───── Supplied data
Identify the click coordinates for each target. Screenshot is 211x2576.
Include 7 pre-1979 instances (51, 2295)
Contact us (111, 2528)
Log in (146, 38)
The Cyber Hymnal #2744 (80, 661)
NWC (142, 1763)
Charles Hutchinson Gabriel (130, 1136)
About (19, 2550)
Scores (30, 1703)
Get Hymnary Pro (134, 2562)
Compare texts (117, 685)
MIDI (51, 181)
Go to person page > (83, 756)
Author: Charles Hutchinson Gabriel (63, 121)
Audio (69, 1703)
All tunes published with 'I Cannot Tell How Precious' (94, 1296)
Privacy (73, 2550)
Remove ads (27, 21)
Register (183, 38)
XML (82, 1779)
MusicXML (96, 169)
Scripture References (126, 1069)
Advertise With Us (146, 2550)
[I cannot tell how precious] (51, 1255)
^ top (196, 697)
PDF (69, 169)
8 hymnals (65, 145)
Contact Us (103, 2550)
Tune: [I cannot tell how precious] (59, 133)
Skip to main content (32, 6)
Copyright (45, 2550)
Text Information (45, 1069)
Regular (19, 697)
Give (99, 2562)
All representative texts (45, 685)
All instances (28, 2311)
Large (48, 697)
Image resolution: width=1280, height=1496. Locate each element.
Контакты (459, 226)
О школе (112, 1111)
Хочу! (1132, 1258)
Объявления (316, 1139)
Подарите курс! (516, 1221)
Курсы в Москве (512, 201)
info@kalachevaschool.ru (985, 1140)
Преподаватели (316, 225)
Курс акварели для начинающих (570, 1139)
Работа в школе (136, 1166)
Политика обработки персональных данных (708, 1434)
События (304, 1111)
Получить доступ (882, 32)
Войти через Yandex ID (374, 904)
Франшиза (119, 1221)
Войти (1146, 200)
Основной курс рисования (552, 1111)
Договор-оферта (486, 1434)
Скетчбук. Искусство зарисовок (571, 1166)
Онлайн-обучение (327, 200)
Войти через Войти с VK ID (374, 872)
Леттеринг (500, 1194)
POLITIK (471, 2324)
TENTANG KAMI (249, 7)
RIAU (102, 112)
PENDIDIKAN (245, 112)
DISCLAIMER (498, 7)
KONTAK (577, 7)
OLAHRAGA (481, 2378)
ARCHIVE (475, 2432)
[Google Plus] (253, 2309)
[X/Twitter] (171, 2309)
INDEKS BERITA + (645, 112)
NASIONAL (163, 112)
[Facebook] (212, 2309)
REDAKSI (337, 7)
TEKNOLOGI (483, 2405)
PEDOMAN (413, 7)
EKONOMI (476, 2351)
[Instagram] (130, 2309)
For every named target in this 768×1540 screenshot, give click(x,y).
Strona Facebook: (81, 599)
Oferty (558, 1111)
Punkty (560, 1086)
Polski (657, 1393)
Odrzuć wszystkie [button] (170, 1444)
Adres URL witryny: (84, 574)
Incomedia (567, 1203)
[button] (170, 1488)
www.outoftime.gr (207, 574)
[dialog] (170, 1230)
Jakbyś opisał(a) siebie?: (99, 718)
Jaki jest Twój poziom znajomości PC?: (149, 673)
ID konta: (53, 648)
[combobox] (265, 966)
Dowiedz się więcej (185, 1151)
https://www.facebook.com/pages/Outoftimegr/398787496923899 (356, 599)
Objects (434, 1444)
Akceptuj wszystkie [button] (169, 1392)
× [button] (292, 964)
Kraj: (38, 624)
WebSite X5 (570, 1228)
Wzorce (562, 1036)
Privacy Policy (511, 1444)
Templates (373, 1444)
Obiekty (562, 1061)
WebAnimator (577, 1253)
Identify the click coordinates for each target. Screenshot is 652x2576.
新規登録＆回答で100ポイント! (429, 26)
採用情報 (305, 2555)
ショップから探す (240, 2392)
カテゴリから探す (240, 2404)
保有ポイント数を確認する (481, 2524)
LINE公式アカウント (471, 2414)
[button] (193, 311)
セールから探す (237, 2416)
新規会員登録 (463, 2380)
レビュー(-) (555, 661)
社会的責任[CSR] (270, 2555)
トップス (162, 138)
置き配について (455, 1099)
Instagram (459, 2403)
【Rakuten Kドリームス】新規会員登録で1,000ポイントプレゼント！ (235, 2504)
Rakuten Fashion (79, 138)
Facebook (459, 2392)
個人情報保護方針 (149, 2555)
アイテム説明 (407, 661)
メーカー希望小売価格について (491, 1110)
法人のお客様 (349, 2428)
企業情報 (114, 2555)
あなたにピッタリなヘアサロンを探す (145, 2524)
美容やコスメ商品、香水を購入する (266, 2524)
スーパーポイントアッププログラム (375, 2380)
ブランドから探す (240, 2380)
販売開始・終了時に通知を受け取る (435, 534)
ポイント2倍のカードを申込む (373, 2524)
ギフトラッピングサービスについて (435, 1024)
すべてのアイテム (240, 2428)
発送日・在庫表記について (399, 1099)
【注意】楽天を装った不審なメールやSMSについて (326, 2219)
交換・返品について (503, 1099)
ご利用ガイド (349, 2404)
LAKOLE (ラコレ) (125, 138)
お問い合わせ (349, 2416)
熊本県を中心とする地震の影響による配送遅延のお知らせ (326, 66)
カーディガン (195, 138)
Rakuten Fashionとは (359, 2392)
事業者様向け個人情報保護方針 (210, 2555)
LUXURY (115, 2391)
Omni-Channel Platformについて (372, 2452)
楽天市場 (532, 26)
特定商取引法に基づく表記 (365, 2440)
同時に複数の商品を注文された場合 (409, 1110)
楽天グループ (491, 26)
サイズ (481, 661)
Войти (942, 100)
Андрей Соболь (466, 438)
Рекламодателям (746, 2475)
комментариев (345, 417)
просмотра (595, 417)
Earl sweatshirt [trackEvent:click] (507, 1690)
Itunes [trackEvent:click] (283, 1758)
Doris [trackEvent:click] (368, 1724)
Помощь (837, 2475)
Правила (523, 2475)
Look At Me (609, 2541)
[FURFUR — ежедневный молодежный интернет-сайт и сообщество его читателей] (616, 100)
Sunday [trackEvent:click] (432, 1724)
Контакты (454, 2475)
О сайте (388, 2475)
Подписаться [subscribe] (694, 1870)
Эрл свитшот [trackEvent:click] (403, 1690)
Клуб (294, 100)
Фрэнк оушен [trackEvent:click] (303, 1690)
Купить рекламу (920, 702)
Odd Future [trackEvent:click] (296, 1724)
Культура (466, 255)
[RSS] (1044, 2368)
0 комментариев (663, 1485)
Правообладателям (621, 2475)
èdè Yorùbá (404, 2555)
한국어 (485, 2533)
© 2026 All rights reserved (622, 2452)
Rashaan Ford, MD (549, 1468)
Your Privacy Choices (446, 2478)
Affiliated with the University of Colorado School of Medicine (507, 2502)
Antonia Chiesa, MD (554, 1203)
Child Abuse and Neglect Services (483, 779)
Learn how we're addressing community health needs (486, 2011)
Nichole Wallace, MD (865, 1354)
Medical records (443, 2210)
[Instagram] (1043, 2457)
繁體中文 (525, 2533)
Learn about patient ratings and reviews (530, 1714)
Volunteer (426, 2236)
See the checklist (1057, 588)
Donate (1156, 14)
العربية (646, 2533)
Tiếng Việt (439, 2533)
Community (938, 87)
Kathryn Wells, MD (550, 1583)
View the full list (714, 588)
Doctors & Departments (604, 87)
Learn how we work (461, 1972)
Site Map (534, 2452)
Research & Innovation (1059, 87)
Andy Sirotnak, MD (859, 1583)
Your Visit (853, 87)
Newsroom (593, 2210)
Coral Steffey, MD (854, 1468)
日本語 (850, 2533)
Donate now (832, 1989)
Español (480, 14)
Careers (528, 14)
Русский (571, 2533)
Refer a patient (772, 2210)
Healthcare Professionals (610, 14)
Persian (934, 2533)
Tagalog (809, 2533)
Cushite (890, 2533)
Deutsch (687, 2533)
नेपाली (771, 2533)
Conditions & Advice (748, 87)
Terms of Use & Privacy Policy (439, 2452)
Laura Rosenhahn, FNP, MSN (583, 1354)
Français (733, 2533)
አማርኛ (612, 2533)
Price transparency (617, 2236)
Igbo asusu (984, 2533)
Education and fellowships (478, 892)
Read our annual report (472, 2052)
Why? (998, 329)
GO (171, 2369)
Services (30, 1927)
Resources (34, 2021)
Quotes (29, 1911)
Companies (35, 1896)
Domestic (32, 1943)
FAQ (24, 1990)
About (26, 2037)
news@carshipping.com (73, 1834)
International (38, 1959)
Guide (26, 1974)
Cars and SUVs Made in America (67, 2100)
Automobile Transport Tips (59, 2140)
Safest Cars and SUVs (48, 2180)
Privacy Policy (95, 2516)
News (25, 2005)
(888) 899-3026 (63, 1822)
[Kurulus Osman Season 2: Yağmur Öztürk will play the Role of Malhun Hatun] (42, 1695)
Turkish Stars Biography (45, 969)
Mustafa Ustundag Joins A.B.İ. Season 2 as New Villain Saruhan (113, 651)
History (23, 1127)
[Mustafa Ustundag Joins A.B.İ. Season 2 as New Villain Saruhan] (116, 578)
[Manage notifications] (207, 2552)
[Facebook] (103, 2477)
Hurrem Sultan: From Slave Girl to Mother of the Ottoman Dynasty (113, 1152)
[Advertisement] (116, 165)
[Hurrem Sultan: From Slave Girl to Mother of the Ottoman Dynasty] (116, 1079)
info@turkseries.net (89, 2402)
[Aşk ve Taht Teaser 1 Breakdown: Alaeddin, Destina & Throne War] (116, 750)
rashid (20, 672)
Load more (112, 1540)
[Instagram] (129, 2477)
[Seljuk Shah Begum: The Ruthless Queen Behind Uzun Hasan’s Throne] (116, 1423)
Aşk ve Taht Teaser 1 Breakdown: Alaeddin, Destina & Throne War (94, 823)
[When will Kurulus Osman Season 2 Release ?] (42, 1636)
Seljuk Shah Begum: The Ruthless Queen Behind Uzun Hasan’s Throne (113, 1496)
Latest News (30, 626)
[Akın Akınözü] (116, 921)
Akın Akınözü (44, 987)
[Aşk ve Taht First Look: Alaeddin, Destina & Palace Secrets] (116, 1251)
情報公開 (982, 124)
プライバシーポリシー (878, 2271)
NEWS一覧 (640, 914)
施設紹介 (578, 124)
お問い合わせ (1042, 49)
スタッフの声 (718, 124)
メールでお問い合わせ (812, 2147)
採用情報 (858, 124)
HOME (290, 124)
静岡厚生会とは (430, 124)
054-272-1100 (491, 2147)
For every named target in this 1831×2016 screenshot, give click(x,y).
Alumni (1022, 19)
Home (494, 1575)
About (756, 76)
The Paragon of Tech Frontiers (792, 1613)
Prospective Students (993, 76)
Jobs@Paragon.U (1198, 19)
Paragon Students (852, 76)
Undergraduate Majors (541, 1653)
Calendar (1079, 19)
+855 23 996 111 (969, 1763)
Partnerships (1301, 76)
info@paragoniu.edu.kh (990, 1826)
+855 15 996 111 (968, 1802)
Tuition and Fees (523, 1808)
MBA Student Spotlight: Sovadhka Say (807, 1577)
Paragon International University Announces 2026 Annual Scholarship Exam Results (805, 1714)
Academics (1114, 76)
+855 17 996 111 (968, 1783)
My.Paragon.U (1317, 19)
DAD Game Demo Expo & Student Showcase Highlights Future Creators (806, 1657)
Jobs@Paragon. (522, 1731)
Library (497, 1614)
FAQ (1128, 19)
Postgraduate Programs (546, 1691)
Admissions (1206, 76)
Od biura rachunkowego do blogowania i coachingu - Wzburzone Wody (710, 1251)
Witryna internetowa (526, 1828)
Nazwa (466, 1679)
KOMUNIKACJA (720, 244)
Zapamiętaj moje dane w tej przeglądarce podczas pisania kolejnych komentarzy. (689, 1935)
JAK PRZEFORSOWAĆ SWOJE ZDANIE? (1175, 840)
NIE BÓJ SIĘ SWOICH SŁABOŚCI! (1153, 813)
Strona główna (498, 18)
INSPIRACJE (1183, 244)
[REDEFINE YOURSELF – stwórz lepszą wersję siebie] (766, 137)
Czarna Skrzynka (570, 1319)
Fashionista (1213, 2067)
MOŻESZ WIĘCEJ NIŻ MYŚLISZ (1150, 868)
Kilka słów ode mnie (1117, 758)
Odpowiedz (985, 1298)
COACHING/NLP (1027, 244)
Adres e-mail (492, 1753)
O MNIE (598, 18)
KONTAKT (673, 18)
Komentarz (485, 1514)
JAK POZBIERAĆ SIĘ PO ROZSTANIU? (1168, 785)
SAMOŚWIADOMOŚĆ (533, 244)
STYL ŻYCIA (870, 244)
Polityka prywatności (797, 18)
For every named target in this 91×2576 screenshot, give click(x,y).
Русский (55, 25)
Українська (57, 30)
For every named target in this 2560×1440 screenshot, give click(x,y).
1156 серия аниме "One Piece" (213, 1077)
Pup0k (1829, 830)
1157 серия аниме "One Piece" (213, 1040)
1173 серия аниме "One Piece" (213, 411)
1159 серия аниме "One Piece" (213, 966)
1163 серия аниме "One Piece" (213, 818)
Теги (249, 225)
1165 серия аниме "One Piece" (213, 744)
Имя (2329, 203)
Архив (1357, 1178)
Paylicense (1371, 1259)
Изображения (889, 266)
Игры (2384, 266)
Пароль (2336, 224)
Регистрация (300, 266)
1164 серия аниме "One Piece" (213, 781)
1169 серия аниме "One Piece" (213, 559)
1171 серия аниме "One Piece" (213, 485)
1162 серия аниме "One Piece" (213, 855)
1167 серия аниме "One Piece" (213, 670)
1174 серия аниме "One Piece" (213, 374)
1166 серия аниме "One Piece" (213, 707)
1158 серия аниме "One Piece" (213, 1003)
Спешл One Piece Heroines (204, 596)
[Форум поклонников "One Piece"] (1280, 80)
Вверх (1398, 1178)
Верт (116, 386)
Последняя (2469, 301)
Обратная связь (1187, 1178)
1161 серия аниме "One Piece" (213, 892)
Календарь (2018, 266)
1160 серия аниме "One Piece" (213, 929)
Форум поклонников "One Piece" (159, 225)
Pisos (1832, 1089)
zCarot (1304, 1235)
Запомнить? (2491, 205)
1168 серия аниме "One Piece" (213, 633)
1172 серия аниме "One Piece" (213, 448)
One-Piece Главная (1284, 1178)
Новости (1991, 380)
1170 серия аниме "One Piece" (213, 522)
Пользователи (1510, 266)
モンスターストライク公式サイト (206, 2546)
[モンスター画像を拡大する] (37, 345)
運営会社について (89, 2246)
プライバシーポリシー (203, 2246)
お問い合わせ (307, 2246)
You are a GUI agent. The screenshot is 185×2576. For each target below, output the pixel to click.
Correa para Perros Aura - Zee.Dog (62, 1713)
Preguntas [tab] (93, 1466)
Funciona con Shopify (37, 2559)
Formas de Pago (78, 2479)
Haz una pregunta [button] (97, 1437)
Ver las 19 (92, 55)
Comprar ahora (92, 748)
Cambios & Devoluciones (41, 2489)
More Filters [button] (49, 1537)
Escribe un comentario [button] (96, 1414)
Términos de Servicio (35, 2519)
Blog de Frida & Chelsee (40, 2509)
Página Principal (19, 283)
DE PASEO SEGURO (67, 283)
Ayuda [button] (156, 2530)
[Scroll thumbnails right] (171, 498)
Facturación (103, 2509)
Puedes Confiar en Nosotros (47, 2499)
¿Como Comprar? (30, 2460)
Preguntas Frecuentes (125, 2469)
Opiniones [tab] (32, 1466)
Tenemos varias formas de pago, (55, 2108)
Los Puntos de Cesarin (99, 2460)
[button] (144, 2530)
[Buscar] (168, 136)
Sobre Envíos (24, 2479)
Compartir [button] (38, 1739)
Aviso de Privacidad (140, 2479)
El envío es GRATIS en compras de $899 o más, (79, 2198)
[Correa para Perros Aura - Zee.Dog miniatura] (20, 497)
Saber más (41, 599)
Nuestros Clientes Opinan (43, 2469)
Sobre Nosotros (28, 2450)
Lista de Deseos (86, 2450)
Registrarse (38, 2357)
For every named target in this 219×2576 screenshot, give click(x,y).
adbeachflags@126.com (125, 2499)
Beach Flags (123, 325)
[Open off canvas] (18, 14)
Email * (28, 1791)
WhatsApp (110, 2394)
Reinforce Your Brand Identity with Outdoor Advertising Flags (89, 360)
──────────
● What the task requires:
In the listing above, find the line containing "Adres e-mail (492, 1753)" and the line containing "Последняя (2469, 301)", then quote both, plus every line between them, exactly as written.

● Response below:
Adres e-mail (492, 1753)
O MNIE (598, 18)
KONTAKT (673, 18)
Komentarz (485, 1514)
JAK POZBIERAĆ SIĘ PO ROZSTANIU? (1168, 785)
SAMOŚWIADOMOŚĆ (533, 244)
STYL ŻYCIA (870, 244)
Polityka prywatności (797, 18)
For every named target in this 91×2576 screenshot, give click(x,y).
Русский (55, 25)
Українська (57, 30)
For every named target in this 2560×1440 screenshot, give click(x,y).
1156 серия аниме "One Piece" (213, 1077)
Pup0k (1829, 830)
1157 серия аниме "One Piece" (213, 1040)
1173 серия аниме "One Piece" (213, 411)
1159 серия аниме "One Piece" (213, 966)
1163 серия аниме "One Piece" (213, 818)
Теги (249, 225)
1165 серия аниме "One Piece" (213, 744)
Имя (2329, 203)
Архив (1357, 1178)
Paylicense (1371, 1259)
Изображения (889, 266)
Игры (2384, 266)
Пароль (2336, 224)
Регистрация (300, 266)
1164 серия аниме "One Piece" (213, 781)
1169 серия аниме "One Piece" (213, 559)
1171 серия аниме "One Piece" (213, 485)
1162 серия аниме "One Piece" (213, 855)
1167 серия аниме "One Piece" (213, 670)
1174 серия аниме "One Piece" (213, 374)
1166 серия аниме "One Piece" (213, 707)
1158 серия аниме "One Piece" (213, 1003)
Спешл One Piece Heroines (204, 596)
[Форум поклонников "One Piece"] (1280, 80)
Вверх (1398, 1178)
Верт (116, 386)
Последняя (2469, 301)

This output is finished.